Idiopathic congenital nystagmus (ICN) is an ocular movement disorder and X-linked inheritance mode is more common, accounting for about 90% of cases [47], and the main pathogenic genes are FRMD7 and GPR143, with variants in the FRMD7 gene being more common [48]. Frameshift mutation always produces a premature stop codon and generates either a truncated protein or an abnormal mRNA that is degraded due to the NMD mechanism [49]. Previous studies have shown that the affected males carrying a premature terminated translation would have more severe clinical features than those males who carry with missense mutations [50],the FRMD7 gene has 12 exons, and the termination codon predicted in this study occurs in the last exon, and this NMD transcriptional decay may not occur, resulting in a detrimental effect of the truncated protein. Theoretically, patients should present a more severe clinical phenotype, but it has also been found that there are transcripts containing PTCs that undergo NMD even though the PTC is in the last exon, while those aberrant transcripts that should undergo NMD (PTC at the upstream 3’ end) escape the NMD pathway and sometimes NMD does not completely decay all transcripts containing PTCs [32]. This makes it easy to understand that although the proband in this study had typical nystagmus and was complicated with early-onset high myopia, presenting a milder clinical phenotype.

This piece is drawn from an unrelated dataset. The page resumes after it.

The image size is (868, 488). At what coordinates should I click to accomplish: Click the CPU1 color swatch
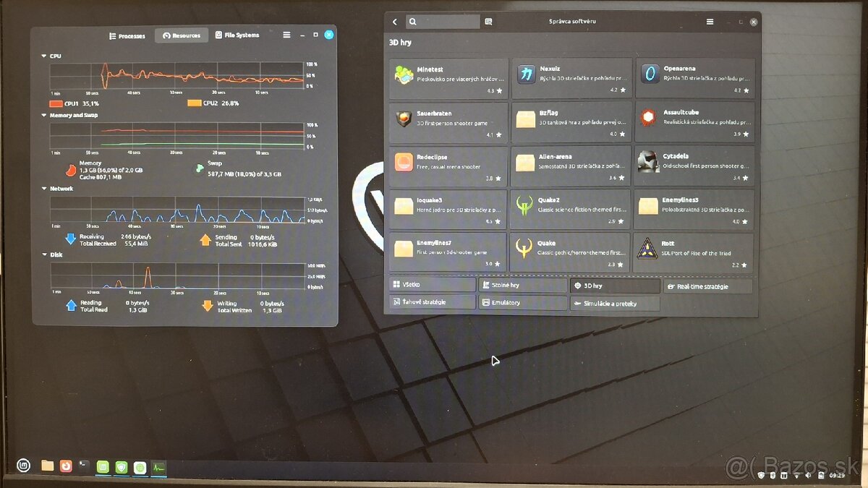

The previous studies reported that ICN is usually complicated with varying degrees of hyperopia or mild myopia [51], with high myopia being relatively rare in ICN. In X-linked congenital idiopathic nystagmus pedigrees, the penetrance in female members can range from 30 to 100% [52, 53], and possible mechanisms for the occurrence of this incomplete penetrance include X chromosome inactivation, genetic modifiers, regulation of other genes and other non-genetic developmental influences (e.g. environment) on oculomotor development [54]. The key factor is X chromosome inactivation.The proband’s mother in this study had high myopia without nystagmus,which suggests that the variation in the FRMD7 gene is responsible for high myopia.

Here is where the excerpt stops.